«Мы жили в эпоху необычайную…» Воспоминания | страница 13



Я жадно впитывала все рассказы Машеньки-прислуги, учительниц, касавшиеся обычаев этого чудесного учреждения. А потом что за мука — присутствовать при обеде сестры, который подавался ей отдельно, так как мы обедали рано; слушать ее оживленную болтовню о различных проказах детей — ее новых друзей, которых я знаю только по именам. Высшим счастьем казалось мне иметь свои, особенные от сестриных, интересы, оживленно делиться с ней ими, называть фамилии моих, только моих, подруг. Какой заманчивой казалась тогда возможность проводить вне семьи целую половину дня. Меня привлекала в школе не жажда знаний (занималась я и дома), а стремление узнать мир, находящийся за пределами маленького, начертанного судьбой кружка, называемого семьей.
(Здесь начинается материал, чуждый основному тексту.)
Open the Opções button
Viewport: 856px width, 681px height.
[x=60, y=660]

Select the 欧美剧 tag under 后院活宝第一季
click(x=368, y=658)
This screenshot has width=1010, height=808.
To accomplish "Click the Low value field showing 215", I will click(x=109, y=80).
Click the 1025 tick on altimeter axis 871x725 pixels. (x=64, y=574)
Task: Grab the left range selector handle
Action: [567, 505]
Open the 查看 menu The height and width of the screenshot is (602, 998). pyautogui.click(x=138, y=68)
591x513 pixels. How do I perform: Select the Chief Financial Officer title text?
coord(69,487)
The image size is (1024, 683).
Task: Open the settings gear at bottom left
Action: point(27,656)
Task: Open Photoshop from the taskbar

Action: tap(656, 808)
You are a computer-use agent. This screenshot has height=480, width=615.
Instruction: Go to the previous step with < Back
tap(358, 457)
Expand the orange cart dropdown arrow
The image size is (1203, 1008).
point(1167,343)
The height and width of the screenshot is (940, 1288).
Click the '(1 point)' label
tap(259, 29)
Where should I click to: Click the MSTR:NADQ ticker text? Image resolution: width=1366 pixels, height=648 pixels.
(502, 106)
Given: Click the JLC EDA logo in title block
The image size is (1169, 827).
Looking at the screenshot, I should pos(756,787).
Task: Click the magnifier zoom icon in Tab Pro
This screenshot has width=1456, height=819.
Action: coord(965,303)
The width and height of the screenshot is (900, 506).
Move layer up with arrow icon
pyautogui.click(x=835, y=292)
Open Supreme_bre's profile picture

Моим стремлениям удалось осуществиться лишь через год, а пока судьба все же изредка доставляла мне некоторые развлечения, вроде приезда дядюшки, который несколько лет провел в Париже и в моем воображении рисовался всегда красивым, высоким и очень умным. На самом деле он оказался маленьким, толстеньким человечком, достаточно старым для того, чтобы заподозрить в неестественности слишком черную окраску его усов и волос. Он любил поговорить, вкусно поесть, рассказать пару пикантных случаев из парижской жизни, похвастаться сходством с Мазини, потолковать о последних политических событиях и новостях, вычитанных из Revue des deux mondes. Возражений, да и вообще собеседников он не терпел и переносил лишь молчаливых слушателей. Если ему что-нибудь не нравилось: ария, спетая, по его мнению, не так, как надо, игра артиста или артистки, он громко свистел и кричал: «A bas!», что мне казалось проявлением высшего парижского шика. Через год или два отношение мое к дяде установилось настолько прочно, что я сочла возможным в сотрудничестве с сестрой посвятить ему поэму, в которой он сравнивался с одним животным, известным своей жирностью, прожорливостью и неопрятностью. Поэма начиналась так: «У нас есть дядюшка Илья, он толст и жирен, как свинья». Весьма понятно, что домашняя цензура наложила запрет на столь непочтительное произведение.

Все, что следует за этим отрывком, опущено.